How to accept constructive criticism without freaking out

Let’s admit it: even if we know constructive criticism is good for us, it can be a challenge to accept it. Hearing that we’re doing something wrong, and then fixing it, is a next-level personality challenge. What we do know, however, is that it’s worth it to listen, because very often other people see our behavior better than we do. Accepting constructive criticism is also the key to getting promoted at work, because feedback is a crucial part of rising within a company.

Here’s how to accept constructive criticism gracefully, and improve your life in the process.

Have an open mind

Our egos are not our friends. Ego is the force that pushes other people away to protect ourselves, and it throws a tantrum any time someone suggests we’re flawed. The first key to accepting constructive criticism is to dock your ego.

It’ll be difficult to accept what your manager is telling you if you don’t hear him or her out. Listen, take it in, and process what’s being said instead of getting defensive.

Your physical body will show signs of panic if you feel threatened, even by advice or criticism. To combat that, keep your breathing steady and try to stop fidgeting.

Constructive criticism could be what you need to move in the right direction— by isolating areas to work on, you can focus on bettering your performance next time around.

Resist the temptation to show your frustration

Getting snotty about criticism, or lashing out, is a death sentence for your career. You’ll be labeled as volatile and oversensitive, and even if you’re talented you’ll have to be twice as talented to make up for the label of having a bad attitude.

Nicole Lindsay writes about this in an article for The Muse.

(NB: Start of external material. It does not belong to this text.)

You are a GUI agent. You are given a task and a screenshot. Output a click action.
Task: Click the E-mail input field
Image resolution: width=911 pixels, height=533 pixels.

“At the first sign of criticism, before you do anything—stop. Really. Try not to react at all! You will have at least one second to stop your reaction. While one second seems insignificant in real life, it’s ample time for your brain to process a situation. And in that moment, you can halt a dismissive facial expression or reactive quip and remind yourself to stay calm,” Lindsay writes.

Don’t take it personally

It’s also important to remember this: criticism, constructive or not, is not really a judgment. It’s information. Appreciate it as information and, to fully understand it, separate yourself from your work.

Jacqueline Whitmore writes about how you shouldn’t “take it personally” in an Entrepreneur article.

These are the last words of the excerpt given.